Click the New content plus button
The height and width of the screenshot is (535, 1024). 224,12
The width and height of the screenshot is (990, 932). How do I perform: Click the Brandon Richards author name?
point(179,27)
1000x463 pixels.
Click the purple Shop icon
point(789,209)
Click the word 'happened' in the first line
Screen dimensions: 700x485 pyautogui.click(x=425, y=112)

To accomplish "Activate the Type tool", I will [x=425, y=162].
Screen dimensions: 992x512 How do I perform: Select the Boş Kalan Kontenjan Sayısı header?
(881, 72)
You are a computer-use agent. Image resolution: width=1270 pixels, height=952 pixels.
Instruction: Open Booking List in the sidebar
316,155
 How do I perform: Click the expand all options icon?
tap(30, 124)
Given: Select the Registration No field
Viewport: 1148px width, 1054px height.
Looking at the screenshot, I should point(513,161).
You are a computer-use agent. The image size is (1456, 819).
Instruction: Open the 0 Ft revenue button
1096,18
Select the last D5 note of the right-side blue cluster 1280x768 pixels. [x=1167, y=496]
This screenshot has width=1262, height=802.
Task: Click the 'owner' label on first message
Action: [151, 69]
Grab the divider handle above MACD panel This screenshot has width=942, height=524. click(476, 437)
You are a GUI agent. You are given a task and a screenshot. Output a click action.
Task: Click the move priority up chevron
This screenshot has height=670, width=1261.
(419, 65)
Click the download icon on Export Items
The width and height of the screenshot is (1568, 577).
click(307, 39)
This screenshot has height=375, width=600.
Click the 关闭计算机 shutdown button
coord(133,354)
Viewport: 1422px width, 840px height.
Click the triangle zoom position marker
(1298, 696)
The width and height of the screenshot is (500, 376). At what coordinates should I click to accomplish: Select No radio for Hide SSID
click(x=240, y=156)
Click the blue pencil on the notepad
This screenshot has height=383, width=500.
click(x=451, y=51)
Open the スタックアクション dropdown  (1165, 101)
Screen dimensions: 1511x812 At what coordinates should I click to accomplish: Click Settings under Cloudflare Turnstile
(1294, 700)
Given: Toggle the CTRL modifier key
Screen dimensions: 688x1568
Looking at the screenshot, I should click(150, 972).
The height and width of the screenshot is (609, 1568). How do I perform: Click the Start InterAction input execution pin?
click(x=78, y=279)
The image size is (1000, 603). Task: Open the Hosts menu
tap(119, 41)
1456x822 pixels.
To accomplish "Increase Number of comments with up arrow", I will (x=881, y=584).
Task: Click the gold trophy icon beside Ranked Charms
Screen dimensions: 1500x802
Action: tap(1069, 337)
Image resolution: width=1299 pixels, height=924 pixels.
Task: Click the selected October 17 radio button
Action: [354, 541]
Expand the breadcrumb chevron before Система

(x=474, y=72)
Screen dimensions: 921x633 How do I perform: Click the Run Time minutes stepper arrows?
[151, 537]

________________________________________

• _Problem description_
Rewrite all the items above as a numbered list, one line per entry, and leave out the blank lines.

• _Finished task_
1. Click the New content plus button
2. The height and width of the screenshot is (535, 1024). 224,12
3. The width and height of the screenshot is (990, 932). How do I perform: Click the Brandon Richards author name?
4. point(179,27)
5. 1000x463 pixels.
6. Click the purple Shop icon
7. point(789,209)
8. Click the word 'happened' in the first line
9. Screen dimensions: 700x485 pyautogui.click(x=425, y=112)
10. To accomplish "Activate the Type tool", I will [x=425, y=162].
11. Screen dimensions: 992x512 How do I perform: Select the Boş Kalan Kontenjan Sayısı header?
12. (881, 72)
13. You are a computer-use agent. Image resolution: width=1270 pixels, height=952 pixels.
14. Instruction: Open Booking List in the sidebar
15. 316,155
16.  How do I perform: Click the expand all options icon?
17. tap(30, 124)
18. Given: Select the Registration No field
19. Viewport: 1148px width, 1054px height.
20. Looking at the screenshot, I should point(513,161).
21. You are a computer-use agent. The image size is (1456, 819).
22. Instruction: Open the 0 Ft revenue button
23. 1096,18
24. Select the last D5 note of the right-side blue cluster 1280x768 pixels. [x=1167, y=496]
25. This screenshot has width=1262, height=802.
26. Task: Click the 'owner' label on first message
27. Action: [151, 69]
28. Grab the divider handle above MACD panel This screenshot has width=942, height=524. click(476, 437)
29. You are a GUI agent. You are given a task and a screenshot. Output a click action.
30. Task: Click the move priority up chevron
31. This screenshot has height=670, width=1261.
32. (419, 65)
33. Click the download icon on Export Items
34. The width and height of the screenshot is (1568, 577).
35. click(307, 39)
36. This screenshot has height=375, width=600.
37. Click the 关闭计算机 shutdown button
38. coord(133,354)
39. Viewport: 1422px width, 840px height.
40. Click the triangle zoom position marker
41. (1298, 696)
42. The width and height of the screenshot is (500, 376). At what coordinates should I click to accomplish: Select No radio for Hide SSID
43. click(x=240, y=156)
44. Click the blue pencil on the notepad
45. This screenshot has height=383, width=500.
46. click(x=451, y=51)
47. Open the スタックアクション dropdown  (1165, 101)
48. Screen dimensions: 1511x812 At what coordinates should I click to accomplish: Click Settings under Cloudflare Turnstile
49. (1294, 700)
50. Given: Toggle the CTRL modifier key
51. Screen dimensions: 688x1568
52. Looking at the screenshot, I should click(150, 972).
53. The height and width of the screenshot is (609, 1568). How do I perform: Click the Start InterAction input execution pin?
54. click(x=78, y=279)
55. The image size is (1000, 603). Task: Open the Hosts menu
56. tap(119, 41)
57. 1456x822 pixels.
58. To accomplish "Increase Number of comments with up arrow", I will (x=881, y=584).
59. Task: Click the gold trophy icon beside Ranked Charms
60. Screen dimensions: 1500x802
61. Action: tap(1069, 337)
62. Image resolution: width=1299 pixels, height=924 pixels.
63. Task: Click the selected October 17 radio button
64. Action: [354, 541]
65. Expand the breadcrumb chevron before Система
66. (x=474, y=72)
67. Screen dimensions: 921x633 How do I perform: Click the Run Time minutes stepper arrows?
68. [151, 537]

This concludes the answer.